» WORK REQUEST: Check every line of the data below for "Product". Copy each one that has it.

(Stored records)
= Beginning of Section =

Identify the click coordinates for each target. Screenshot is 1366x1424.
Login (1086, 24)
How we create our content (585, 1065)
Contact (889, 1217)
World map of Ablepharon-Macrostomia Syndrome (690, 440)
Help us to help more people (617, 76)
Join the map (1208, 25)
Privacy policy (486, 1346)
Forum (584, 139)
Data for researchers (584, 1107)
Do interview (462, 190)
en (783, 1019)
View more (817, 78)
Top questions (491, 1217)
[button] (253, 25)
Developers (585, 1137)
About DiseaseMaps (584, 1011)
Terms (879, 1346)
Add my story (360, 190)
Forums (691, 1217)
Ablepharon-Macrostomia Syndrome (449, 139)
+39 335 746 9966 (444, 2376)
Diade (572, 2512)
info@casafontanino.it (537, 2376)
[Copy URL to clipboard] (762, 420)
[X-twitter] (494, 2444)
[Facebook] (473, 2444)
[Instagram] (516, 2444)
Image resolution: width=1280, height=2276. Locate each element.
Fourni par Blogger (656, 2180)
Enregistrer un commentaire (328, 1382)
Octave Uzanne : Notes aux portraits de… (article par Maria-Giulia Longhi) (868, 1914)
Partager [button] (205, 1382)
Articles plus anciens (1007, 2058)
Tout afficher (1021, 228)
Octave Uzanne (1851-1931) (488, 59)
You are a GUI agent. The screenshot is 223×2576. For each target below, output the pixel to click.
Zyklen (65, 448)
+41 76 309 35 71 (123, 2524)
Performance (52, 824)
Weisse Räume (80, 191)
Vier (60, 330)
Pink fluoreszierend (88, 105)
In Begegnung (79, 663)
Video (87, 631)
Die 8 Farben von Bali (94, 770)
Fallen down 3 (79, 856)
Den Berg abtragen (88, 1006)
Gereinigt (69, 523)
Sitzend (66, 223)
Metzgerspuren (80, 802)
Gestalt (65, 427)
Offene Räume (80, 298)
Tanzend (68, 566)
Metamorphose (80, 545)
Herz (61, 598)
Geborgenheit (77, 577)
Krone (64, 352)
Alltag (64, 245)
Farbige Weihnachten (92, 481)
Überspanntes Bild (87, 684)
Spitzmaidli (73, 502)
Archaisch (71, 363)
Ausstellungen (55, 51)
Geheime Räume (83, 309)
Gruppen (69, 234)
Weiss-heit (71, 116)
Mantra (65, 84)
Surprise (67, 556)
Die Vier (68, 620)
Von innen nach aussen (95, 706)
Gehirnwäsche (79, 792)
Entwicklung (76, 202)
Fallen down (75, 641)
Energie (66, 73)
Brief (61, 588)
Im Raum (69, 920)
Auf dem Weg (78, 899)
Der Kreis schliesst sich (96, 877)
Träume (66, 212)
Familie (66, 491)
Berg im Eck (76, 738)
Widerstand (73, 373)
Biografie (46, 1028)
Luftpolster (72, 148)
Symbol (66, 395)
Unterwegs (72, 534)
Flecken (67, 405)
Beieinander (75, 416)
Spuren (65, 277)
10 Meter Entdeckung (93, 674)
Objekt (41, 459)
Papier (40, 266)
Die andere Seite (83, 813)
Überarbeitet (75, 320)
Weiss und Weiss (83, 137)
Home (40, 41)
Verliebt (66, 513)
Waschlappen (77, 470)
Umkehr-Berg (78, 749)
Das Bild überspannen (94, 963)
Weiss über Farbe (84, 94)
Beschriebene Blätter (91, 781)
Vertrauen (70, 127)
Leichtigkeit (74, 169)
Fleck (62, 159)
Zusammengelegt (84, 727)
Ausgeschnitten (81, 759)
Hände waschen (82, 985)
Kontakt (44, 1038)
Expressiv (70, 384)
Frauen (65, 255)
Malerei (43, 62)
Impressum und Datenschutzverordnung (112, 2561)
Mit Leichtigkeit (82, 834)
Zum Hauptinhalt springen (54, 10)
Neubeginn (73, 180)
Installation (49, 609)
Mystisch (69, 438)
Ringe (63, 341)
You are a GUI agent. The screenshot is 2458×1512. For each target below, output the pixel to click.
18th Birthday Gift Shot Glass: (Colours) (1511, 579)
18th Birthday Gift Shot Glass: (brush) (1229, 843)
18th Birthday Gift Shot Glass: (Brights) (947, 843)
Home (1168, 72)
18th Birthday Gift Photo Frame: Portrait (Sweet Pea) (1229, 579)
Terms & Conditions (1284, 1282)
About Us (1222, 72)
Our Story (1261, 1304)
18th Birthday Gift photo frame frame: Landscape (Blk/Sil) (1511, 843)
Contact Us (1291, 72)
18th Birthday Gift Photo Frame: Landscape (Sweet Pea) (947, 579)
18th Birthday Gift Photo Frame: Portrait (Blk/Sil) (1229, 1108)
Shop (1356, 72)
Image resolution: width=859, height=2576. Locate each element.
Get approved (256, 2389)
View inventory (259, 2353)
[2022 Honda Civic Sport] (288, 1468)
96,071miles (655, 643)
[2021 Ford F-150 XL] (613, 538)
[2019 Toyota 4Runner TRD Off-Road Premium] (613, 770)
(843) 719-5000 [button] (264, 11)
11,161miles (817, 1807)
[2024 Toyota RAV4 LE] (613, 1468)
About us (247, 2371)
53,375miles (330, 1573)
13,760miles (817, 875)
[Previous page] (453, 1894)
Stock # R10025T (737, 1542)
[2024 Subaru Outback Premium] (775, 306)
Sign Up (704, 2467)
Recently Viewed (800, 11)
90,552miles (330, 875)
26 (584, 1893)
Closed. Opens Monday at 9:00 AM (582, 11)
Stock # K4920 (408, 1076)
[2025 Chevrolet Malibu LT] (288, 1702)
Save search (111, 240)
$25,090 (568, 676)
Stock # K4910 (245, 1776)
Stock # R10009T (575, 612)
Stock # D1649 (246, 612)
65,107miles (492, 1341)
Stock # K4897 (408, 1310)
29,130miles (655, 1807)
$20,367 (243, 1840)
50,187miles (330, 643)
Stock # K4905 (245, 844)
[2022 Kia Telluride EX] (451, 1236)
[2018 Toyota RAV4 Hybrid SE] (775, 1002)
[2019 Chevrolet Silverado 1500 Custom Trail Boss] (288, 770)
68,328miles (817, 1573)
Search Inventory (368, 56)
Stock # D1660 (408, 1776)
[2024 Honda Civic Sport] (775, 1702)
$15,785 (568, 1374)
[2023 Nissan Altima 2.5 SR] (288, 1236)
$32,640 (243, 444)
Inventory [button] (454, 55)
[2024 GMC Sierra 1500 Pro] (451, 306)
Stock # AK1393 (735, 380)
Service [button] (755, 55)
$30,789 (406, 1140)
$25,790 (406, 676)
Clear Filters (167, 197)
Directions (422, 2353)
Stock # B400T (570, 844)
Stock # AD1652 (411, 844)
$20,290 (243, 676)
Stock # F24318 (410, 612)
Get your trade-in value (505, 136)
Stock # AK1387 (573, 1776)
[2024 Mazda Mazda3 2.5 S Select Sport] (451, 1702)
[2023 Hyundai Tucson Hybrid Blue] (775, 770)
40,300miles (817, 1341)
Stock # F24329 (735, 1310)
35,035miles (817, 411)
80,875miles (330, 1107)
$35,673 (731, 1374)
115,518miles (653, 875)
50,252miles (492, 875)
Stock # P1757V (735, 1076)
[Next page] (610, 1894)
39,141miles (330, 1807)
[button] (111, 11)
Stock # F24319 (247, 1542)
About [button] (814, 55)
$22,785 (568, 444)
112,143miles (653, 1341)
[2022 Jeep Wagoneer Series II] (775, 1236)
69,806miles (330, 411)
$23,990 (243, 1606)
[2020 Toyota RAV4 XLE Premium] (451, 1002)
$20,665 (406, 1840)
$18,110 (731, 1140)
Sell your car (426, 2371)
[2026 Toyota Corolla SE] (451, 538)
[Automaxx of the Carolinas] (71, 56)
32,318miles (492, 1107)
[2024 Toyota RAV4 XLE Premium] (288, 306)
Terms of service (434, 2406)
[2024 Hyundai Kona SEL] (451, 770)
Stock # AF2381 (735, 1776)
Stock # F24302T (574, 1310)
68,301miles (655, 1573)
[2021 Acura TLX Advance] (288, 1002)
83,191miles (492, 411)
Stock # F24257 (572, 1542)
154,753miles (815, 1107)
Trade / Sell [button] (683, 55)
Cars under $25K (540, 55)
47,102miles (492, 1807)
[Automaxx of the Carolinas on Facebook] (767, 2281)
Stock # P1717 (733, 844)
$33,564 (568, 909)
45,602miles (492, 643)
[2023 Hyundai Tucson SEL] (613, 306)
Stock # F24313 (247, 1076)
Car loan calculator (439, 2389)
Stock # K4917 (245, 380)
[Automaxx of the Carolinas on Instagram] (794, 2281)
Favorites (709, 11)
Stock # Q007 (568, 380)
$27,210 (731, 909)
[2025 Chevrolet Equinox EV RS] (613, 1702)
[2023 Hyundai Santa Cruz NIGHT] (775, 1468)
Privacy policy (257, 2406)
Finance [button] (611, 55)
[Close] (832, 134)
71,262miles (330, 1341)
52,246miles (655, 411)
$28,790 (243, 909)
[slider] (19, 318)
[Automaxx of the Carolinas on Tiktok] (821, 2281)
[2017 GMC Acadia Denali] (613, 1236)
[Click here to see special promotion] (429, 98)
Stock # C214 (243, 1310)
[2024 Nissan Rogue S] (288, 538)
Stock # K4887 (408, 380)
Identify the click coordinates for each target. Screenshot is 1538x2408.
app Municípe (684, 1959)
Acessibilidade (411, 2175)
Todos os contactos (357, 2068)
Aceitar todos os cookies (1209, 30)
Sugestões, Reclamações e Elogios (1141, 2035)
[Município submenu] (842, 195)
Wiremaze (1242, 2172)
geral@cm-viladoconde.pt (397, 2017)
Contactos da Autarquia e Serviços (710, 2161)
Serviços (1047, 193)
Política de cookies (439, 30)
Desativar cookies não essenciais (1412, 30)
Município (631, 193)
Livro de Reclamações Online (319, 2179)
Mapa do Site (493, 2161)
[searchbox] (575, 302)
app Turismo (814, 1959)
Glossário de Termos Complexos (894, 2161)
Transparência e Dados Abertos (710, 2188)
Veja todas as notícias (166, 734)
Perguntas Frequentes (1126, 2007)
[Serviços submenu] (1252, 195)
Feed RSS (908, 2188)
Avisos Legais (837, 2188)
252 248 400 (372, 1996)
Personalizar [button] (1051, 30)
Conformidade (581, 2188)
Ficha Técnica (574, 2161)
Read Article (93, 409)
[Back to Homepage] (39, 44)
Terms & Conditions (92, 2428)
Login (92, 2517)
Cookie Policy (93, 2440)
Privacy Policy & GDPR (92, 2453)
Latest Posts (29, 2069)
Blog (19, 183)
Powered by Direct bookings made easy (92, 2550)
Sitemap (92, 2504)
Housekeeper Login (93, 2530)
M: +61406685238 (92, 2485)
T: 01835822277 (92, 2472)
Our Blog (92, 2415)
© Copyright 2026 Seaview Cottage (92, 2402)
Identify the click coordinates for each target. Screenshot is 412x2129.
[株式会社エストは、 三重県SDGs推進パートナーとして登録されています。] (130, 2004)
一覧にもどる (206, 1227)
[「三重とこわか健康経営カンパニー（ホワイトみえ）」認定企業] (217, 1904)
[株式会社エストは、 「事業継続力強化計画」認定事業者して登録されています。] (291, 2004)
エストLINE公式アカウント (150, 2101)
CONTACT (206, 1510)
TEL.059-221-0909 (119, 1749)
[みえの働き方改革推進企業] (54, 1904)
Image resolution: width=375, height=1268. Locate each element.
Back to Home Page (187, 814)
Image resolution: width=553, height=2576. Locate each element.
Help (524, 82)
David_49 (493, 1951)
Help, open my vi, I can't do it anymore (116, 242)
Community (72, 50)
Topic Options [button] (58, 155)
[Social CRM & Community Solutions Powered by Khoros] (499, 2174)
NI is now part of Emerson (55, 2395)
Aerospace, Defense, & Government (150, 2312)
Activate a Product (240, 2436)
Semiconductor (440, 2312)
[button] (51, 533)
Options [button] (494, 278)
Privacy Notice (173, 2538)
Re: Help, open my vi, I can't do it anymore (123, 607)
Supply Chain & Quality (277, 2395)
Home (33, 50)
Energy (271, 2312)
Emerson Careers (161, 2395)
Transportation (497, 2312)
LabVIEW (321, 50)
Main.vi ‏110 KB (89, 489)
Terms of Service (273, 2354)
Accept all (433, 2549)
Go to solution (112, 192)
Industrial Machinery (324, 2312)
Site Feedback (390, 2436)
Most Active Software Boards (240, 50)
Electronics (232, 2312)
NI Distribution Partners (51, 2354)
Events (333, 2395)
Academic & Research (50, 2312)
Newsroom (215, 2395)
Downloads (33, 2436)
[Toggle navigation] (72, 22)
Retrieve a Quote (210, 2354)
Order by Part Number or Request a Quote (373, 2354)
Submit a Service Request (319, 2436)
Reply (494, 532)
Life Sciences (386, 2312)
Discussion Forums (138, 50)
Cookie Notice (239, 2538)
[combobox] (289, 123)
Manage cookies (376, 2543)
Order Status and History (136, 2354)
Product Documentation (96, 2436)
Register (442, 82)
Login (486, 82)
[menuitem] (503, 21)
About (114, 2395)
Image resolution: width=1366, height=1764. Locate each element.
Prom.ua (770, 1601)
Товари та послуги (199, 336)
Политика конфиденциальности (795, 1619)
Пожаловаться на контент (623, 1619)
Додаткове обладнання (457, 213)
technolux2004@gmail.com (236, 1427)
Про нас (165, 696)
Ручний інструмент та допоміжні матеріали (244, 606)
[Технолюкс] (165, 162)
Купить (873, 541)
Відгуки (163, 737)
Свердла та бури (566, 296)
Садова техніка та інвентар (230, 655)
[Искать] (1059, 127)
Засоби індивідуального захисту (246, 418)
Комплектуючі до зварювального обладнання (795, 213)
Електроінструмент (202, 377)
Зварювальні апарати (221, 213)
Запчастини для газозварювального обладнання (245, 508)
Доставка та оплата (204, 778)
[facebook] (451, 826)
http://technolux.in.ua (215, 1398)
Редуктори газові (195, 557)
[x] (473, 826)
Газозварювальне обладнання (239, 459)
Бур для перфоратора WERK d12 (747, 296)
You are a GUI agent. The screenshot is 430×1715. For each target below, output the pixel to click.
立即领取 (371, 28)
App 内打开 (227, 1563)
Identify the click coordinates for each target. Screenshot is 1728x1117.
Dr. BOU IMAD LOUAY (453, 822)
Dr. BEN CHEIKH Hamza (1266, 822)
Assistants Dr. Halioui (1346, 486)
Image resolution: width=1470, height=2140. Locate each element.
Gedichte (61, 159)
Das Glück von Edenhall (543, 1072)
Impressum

= End of Section =

» SOLUTION TO THIS TASK:
Activate a Product (240, 2436)
Product Documentation (96, 2436)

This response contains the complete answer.